Filter out all lines without the word "item" from the data below, please, and copy the rest.

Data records
- Opening Delimiter -
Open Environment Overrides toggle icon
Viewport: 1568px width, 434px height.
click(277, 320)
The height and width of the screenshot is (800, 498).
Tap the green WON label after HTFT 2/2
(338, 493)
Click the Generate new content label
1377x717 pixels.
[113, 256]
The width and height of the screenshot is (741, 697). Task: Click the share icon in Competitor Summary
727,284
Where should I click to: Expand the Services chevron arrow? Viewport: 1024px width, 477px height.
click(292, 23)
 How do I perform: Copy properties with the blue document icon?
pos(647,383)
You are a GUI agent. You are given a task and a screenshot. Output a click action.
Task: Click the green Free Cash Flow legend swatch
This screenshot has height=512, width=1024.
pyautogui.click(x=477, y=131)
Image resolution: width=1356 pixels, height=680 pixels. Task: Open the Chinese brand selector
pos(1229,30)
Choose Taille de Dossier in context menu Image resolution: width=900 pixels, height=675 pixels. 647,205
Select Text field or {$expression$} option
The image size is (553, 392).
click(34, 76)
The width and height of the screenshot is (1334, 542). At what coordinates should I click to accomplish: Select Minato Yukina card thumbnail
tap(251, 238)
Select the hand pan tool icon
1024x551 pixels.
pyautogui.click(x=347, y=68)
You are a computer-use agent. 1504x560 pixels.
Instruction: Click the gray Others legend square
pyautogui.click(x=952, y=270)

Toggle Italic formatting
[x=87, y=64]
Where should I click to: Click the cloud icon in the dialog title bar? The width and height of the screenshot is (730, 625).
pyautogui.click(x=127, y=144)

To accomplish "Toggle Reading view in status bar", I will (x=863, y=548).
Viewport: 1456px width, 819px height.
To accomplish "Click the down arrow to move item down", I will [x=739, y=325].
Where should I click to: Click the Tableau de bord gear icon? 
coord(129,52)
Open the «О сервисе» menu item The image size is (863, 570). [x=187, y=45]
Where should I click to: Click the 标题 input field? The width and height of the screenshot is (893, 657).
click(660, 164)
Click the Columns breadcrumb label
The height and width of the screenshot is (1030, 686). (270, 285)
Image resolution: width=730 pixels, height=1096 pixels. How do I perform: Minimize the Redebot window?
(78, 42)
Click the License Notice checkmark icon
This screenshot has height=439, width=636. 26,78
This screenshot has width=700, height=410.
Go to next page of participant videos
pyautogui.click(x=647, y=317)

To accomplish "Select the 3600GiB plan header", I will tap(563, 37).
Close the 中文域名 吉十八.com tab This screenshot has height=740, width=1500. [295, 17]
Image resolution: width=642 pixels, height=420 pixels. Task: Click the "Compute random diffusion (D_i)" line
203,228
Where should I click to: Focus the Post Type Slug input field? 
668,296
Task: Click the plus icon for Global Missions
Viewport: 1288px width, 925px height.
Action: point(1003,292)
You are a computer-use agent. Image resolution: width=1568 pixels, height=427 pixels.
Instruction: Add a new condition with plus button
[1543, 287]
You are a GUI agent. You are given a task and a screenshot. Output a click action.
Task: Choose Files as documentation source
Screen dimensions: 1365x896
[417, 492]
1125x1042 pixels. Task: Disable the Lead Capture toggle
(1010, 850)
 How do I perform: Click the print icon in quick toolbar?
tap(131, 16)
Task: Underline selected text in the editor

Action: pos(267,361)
- Closing Delimiter -
- **RESULT**
To accomplish "Click the down arrow to move item down", I will [x=739, y=325].
Open the «О сервисе» menu item The image size is (863, 570). [x=187, y=45]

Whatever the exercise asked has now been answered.